According to Hunter, just 26% of all professors in the UK are women. She described a study where identical CVs were sent out to organisations, half with the name ‘Jennifer’, half with the name ‘John’. The results showed that the male CV was consistently ranked higher.
But Hunter also pointed out that women are notoriously bad at self-promotion. She encouraged the room to adopt different strategies to cope in male-dominated boardrooms, such as having the confidence to challenge interruptions in meetings and avoiding apologetic language when sharing opinion.
“Women need to have the confidence to go for these roles,” said Jo Craig, site head of GSK’s (GlaxoSmithKline) research and development site in Ware as well as lead for a global group. “We need to support women on so we can see the ladder of where they might reach.”
Craig went on to explain how GSK is currently setting targets for the number of women on its boards. “It’s not just about percentages,” she said. “It’s because of the value of different ways of thinking.”
But despite her accounts of sexism, Hunter also said how dealing with it in the workplace can make you a better leader. “Dealing with sexism is basically dealing with conflict, and if you can deal with that you can deal with bullying, or poor performance.”
A diverse workplace
The only man in the room during the event, Tommy Dolan, vice president leading the global drug product design and supply function in PTx Pharmaceutical Sciences as well as Pfizer Sandwich site head, said there needed to be more diversity across groups of people who are going for jobs. “[Men] do tend to put themselves forward more [but] capability goes way beyond gender,” he said.
GSK’s Craig shared a personal lesson learnt during the construction of a new team of chemical engineers. “It’s important not to feel threatened by having bright people on your team,” she explained.
Source: Reena Barai
“Diversity has to be meritocratic,” continued Reena Barai, a community pharmacist and tutor at the Centre for Pharmacy Postgraduate Education (CCPE), which offers students professional development and support as part of the Manchester Pharmacy School within the University of Manchester’s faculty of medical and human sciences.
Barai, who won last year’s RPS ‘I Love My Pharmacist’ competition, explained how she had set up a supportive sponsorship network for Asian female independent contractors. “It was the idea of creating a network to sponsor each other and create some leadership within our own community so we can see more faces.
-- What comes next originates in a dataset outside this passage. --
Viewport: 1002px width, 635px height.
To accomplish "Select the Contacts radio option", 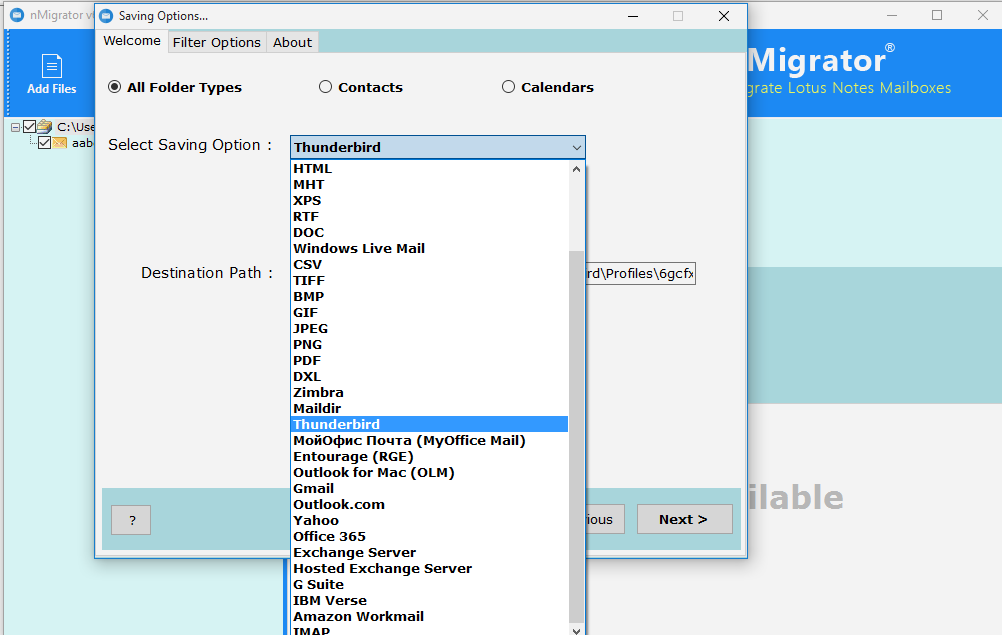I will pyautogui.click(x=325, y=87).
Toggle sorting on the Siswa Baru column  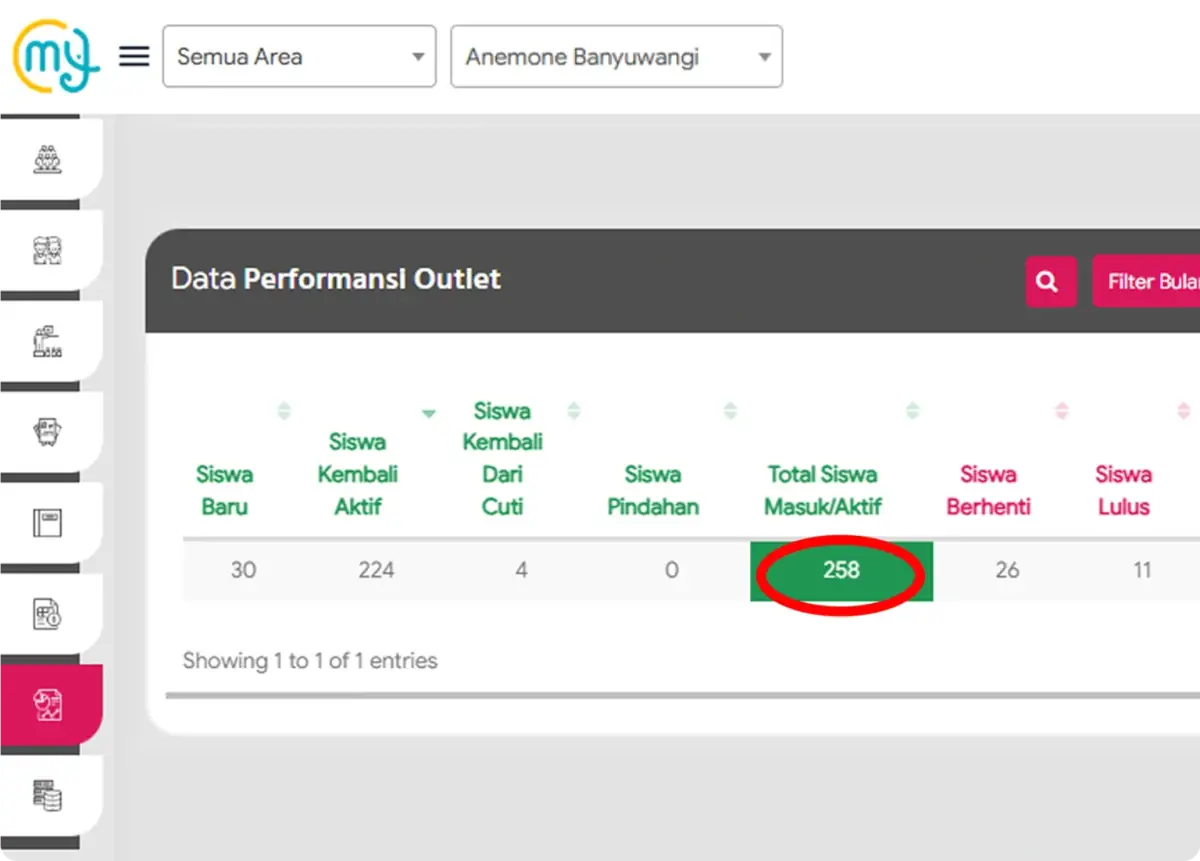(x=285, y=409)
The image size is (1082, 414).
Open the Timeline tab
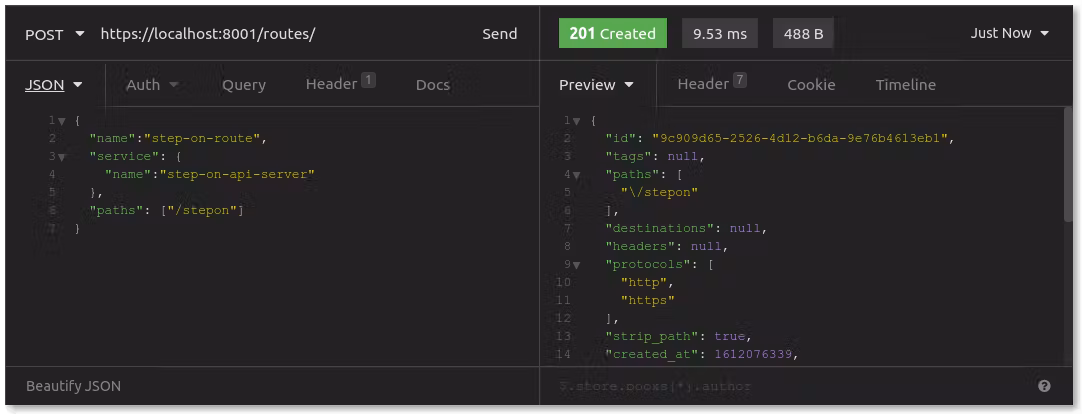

It takes all of us to own that sponsorship and make a fuss when it’s not there,” she said.
“Innovation is driven by diversity,” said Yvonne Perrie, head of pharmacy at Birmingham’s Aston University, repeating the university tagline. “It should be the best person for the job and [the candidates] need to know there has been no conscious or unconscious bias leading to that decision.”
For people of any gender, work has to be juggled with bringing up a family, but does having children mean giving up on a work-life balance?
Craig is a mother of three as well as a successful professional. She reflected on managing the juggling act and how flexible working has become crucial for people wanting to achieve that balance. “With flexible working it’s much easier. It opens the opportunity to work more flexibly and be able to apply for those [higher] roles.”
But Barai mentioned that women often “feel guilty” about wanting to have a work-life balance and that they shouldn’t have to. “We need to tackle the guilt we feel all the time. We’ve really got to sort that out as women,” she said.
Organisations need to show that they value women at senior levels and work on eliminating unconscious bias. Boardroom quotas, sponsorship networks, mentorship programmes and focused development pathways were all suggested at the symposium as ways to help women embark and succeed on their leadership journeys.
But beyond all the jargon, through events like this women need to communicate, support each other, share advice and be role models for each other. As Claire Thompson concluded, “you can’t be what you can’t see. We need more ‘sheros’ to show other women that they can be that and they can achieve that”.